3. George C. Rable, Fredericksburg! Fredericksburg! (University of North Carolina Press, 2002): This is the most creative campaign study to be published in the last 20 years. Rable uses the December 1862 battle to analyze a wide-range of issues from those directly related to the battlefield such as the soldier experience as well as the problems within the Union high command. Those interested in detailed battlefield tactics will be sorely disappointed, but a more sophisticated reader must acknowledge the extent to which Rable reveals just why this battle was so significant and how it impacted the war efforts in both North and South. Some of the most interesting chapters focus on the carnage of the battlefield, the destruction of the town, the battle’s connection to the soon-to-be announced Emancipation Proclamation, and the various versions of news accounts of the battle that made their way around the country. Rable takes a slugfest and tells you what it means that it happened.
4. David W. Blight, Race and Reunion: The Civil War in American Memory (Harvard University Press, 2001): Read any introduction or preface to a recent study of Civil War memory and you will find a reference to Blight’s award-winning study. It is beautifully written and tells an important story of how whites from both sides of the Potomac sacrificed and “emancipationist” narrative of the war for one that would help bring about reconciliation and reunion by the turn of the twentieth century. No doubt, numerous historians have challenged various points made by Blight, but this only heightens the books importance. On a personal level, the book reinforced for me the importance of critically assessing how we choose to remember and the sometimes disastrous political consequences that the shape of those memories can have on a nation’s progress.
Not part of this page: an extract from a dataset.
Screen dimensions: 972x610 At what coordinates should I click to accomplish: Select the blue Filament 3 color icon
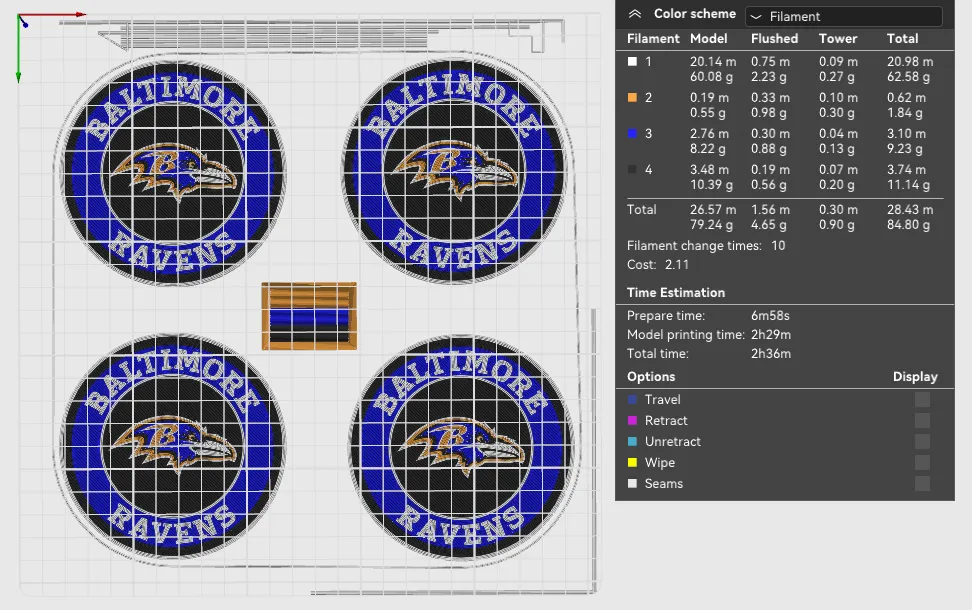click(x=632, y=134)
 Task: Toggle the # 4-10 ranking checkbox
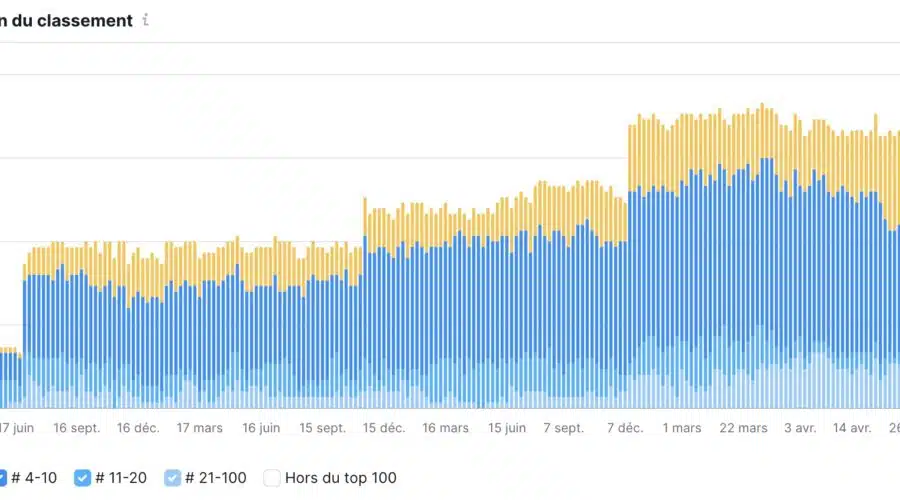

5. Ira Berlin, et. al. Free At Last: A Documentary History of Slavery, Freedom, and the Civil War (New Press, 1992): This may seem like an unusual choice given that it is not strictly speaking an interpretive study; rather, it is a collection of primary sources that have been collected by historians working on the Freedmen and Southern Society Project (1976) out of the University of Maryland. Taken together the numerous books published by the project as well as the scholarship of those who have contributed at one point or another since 1976 constitutes one of the most important historiographical shifts in both slavery and Civil War studies. Fugitive slaves played a central role in the story of emancipation and in the evolution of both the Union and Confederate war efforts.
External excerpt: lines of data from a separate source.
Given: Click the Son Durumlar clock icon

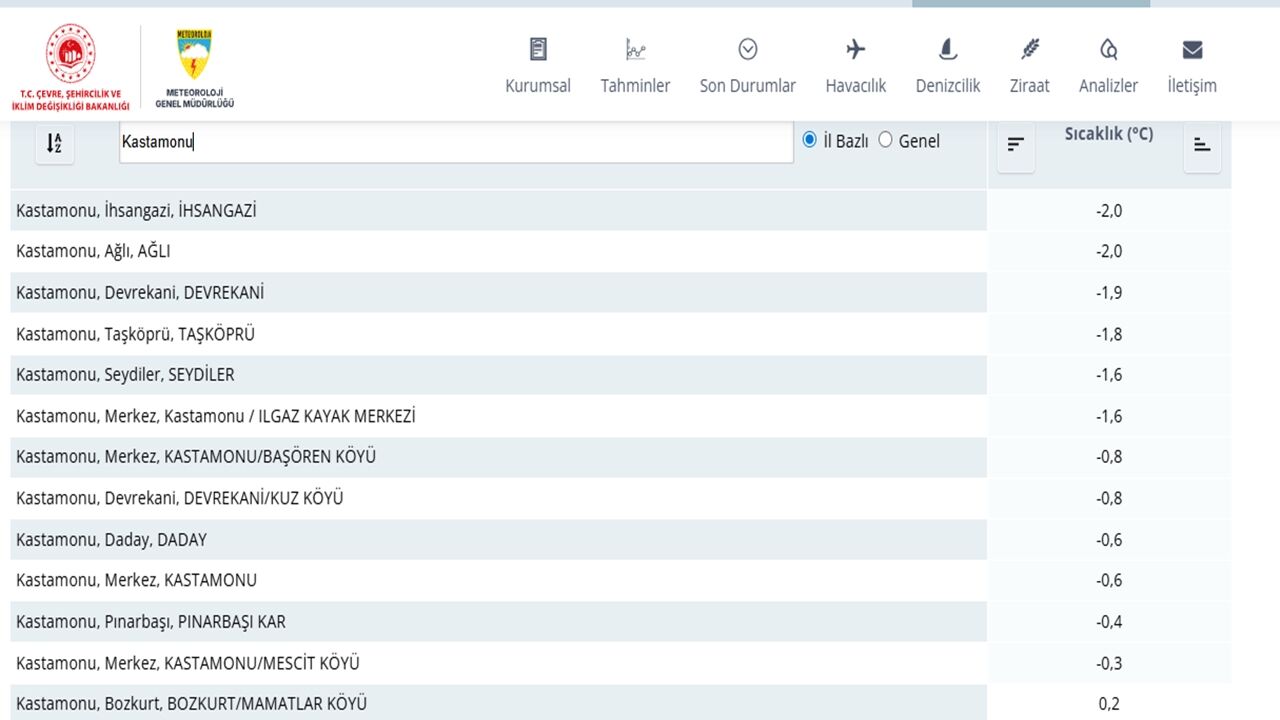Looking at the screenshot, I should point(747,49).
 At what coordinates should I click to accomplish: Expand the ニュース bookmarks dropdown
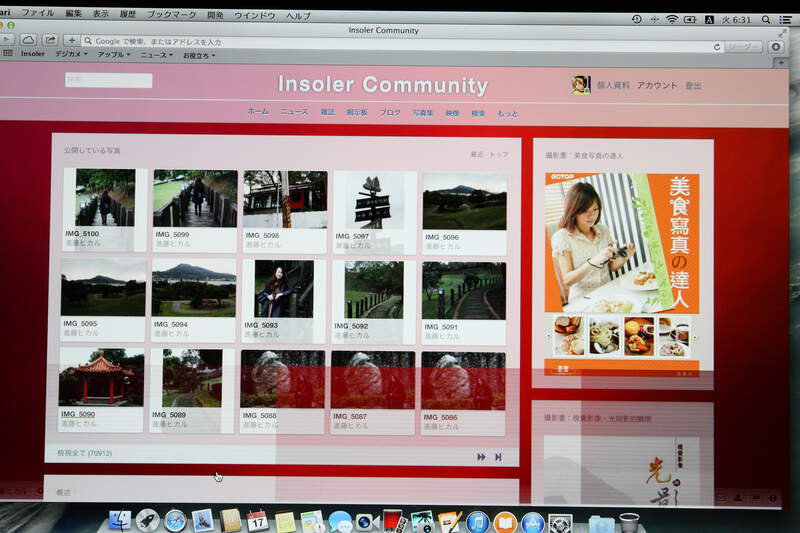156,55
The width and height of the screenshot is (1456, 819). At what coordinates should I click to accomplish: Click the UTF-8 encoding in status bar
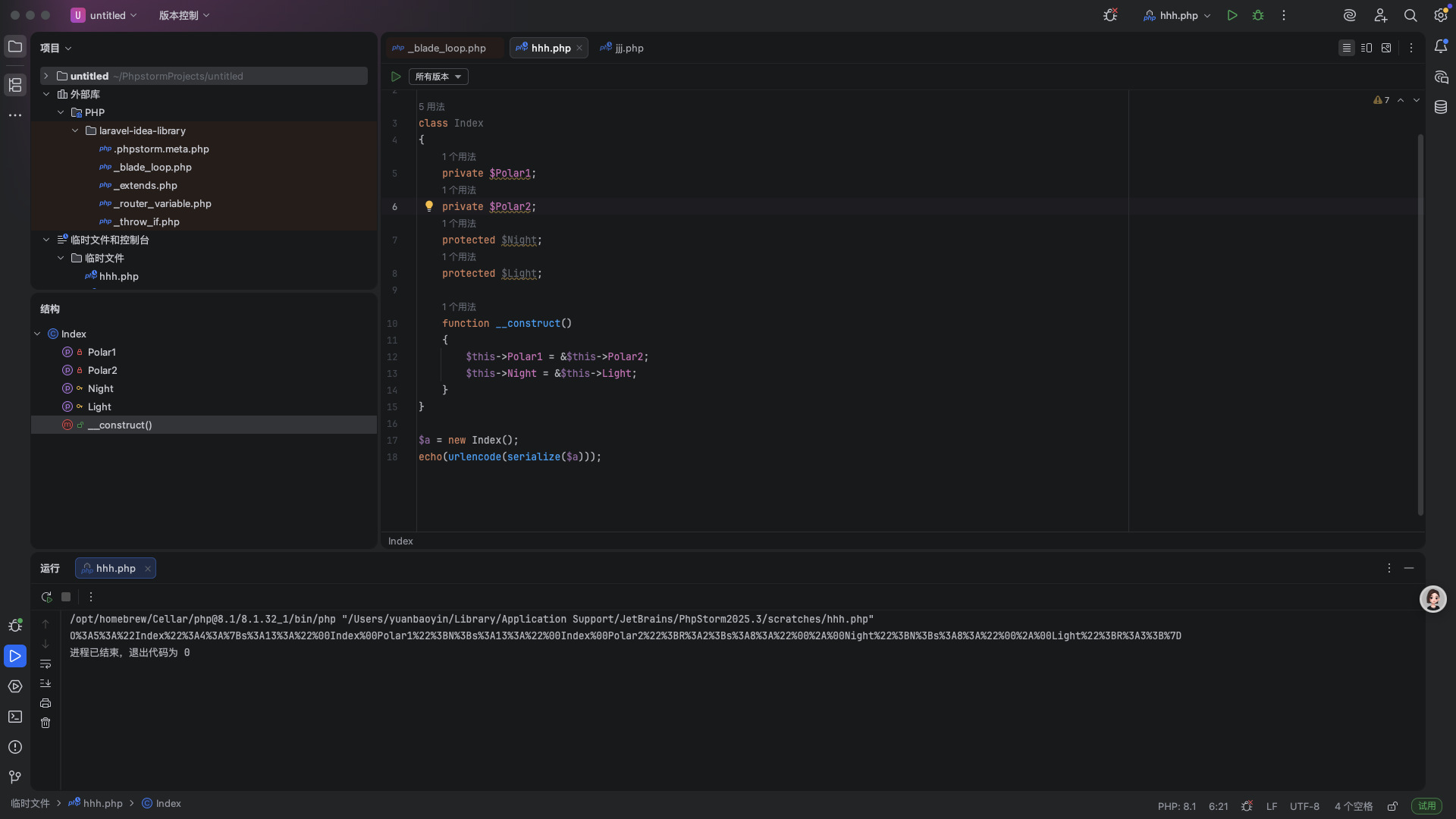point(1304,806)
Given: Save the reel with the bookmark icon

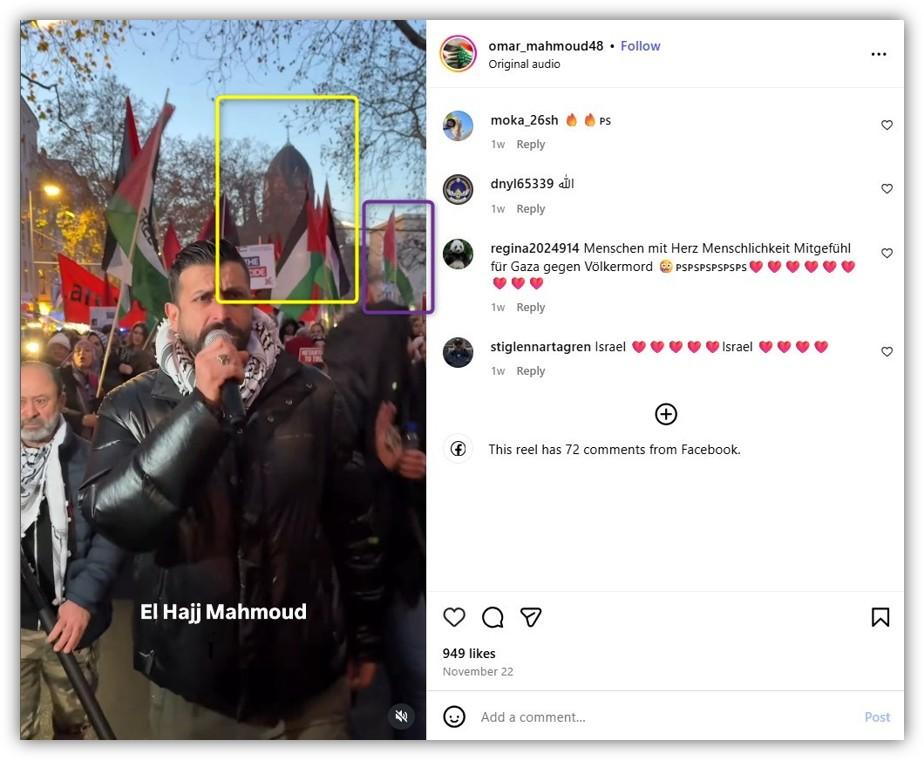Looking at the screenshot, I should pyautogui.click(x=880, y=617).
I could have easily chosen another five just as easily. A few titles that are on my short list include Michael Fellman’s Inside War: The Guerilla Conflict in Missouri During the American Civil War (Oxford University Press, 1989), Reid Mitchell, Civil War Soldiers (Penguin, 1988), Mark Grimsley, The Hard Hand of War: Union Military Policy Toward Southern Civilians, 1861-1865 (Cambridge University Press, 1995), Douglas L. Wilson, Honor’s Voice: The Transformation of Abraham Lincoln (Knopf, 1998).